Reproduce the entries in full. Exclude all images from the copy.

Record excerpts below:

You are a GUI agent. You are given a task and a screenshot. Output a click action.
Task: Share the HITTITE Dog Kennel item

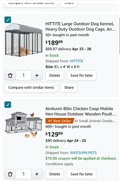coord(69,88)
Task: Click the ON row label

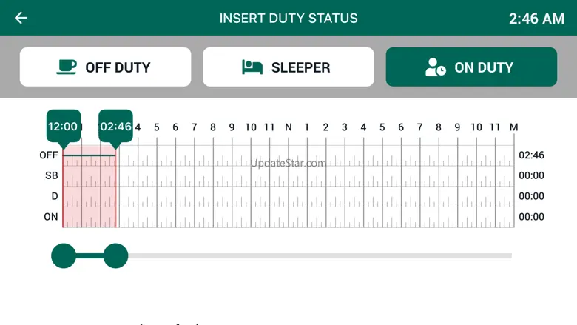Action: pos(51,217)
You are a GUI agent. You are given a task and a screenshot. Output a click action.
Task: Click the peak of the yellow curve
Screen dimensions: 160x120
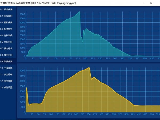(x=89, y=68)
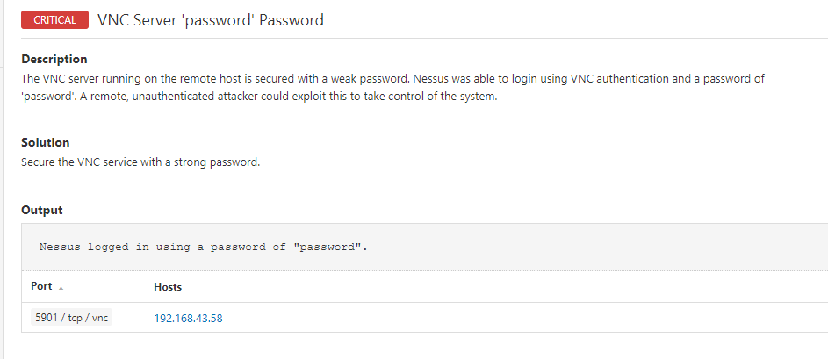Open host link 192.168.43.58
Image resolution: width=828 pixels, height=359 pixels.
point(188,319)
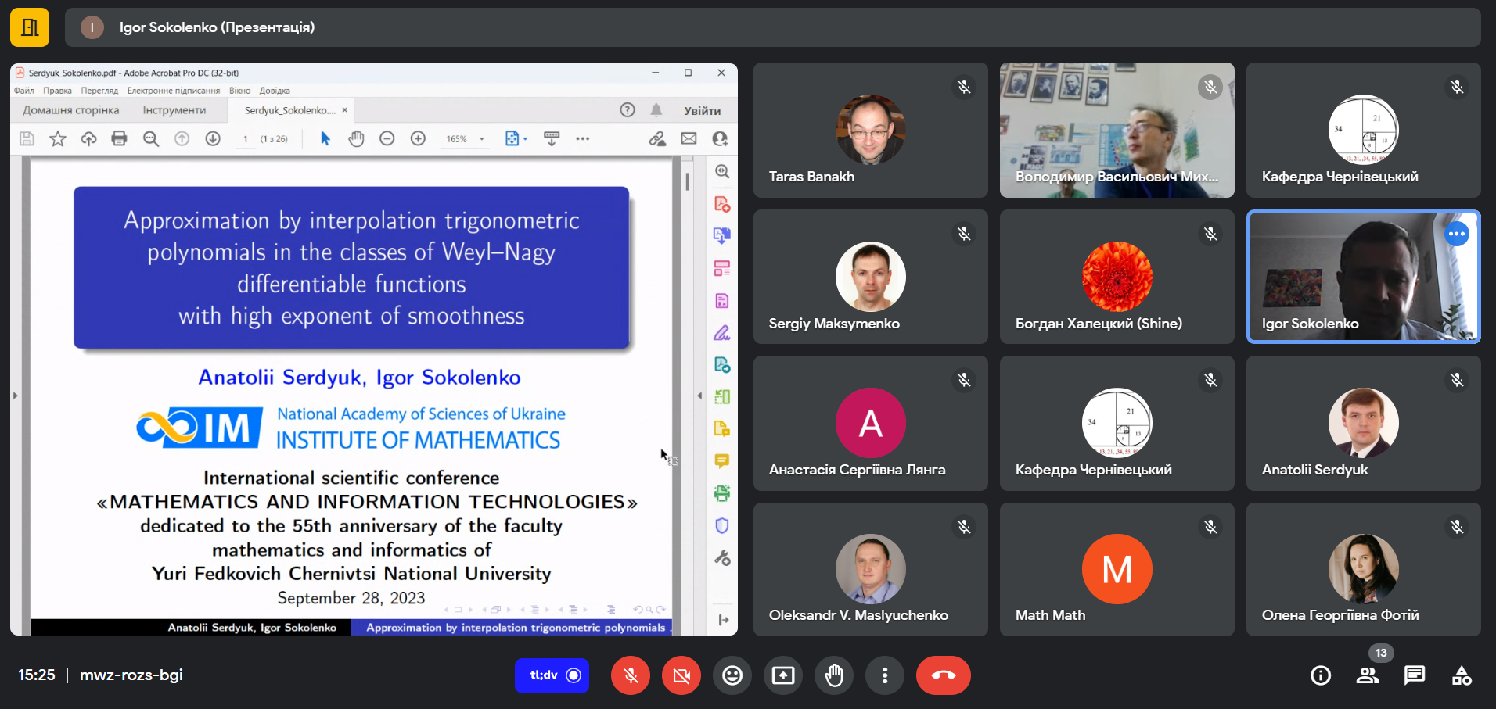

End of Record excerpts.

Your solution:
You are a GUI agent. You are given a task and a screenshot. Output a click action.
Task: Share the HITTITE Dog Kennel item

coord(69,88)
Task: Click the ON row label

Action: pos(51,217)
You are a GUI agent. You are given a task and a screenshot. Output a click action.
Task: Click the peak of the yellow curve
Screen dimensions: 160x120
(x=89, y=68)
Open host link 192.168.43.58
Image resolution: width=828 pixels, height=359 pixels.
point(188,319)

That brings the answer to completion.